→ **Instructions for the task**
Working from the records below, repeat exactly the lines starting at the line that contains "Given: Click the +3,200 balance amount" and ending at the line that contains "This screenshot has height=211, width=279.", inclusive.

→ **Data to process**
◆ ◆ ◆ ◆ ◆ ◆ ◆

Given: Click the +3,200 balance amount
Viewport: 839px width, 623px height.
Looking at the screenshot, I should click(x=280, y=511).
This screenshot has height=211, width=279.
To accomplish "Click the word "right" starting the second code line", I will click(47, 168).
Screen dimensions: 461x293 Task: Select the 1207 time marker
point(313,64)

◆ ◆ ◆ ◆ ◆ ◆ ◆

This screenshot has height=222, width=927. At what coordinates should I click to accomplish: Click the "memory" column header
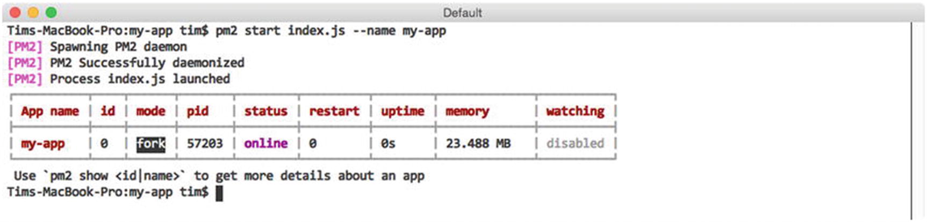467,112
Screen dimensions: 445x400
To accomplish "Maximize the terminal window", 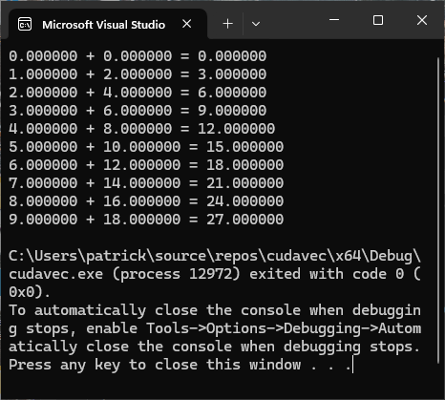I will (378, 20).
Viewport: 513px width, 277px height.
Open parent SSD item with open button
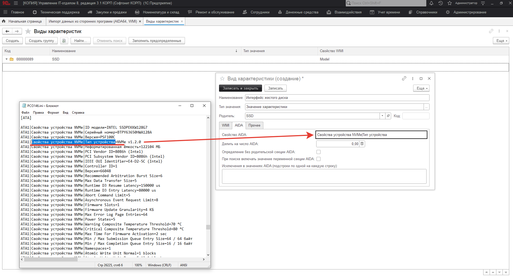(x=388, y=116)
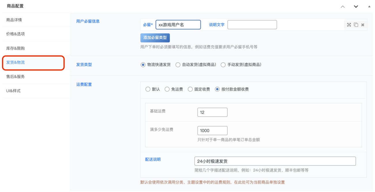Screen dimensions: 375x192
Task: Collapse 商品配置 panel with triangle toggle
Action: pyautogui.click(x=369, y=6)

◆ ◆ ◆ ◆ ◆ ◆ ◆

→ **Exercise solution**
Given: Click the +3,200 balance amount
Viewport: 839px width, 623px height.
Looking at the screenshot, I should click(x=280, y=511).
This screenshot has height=211, width=279.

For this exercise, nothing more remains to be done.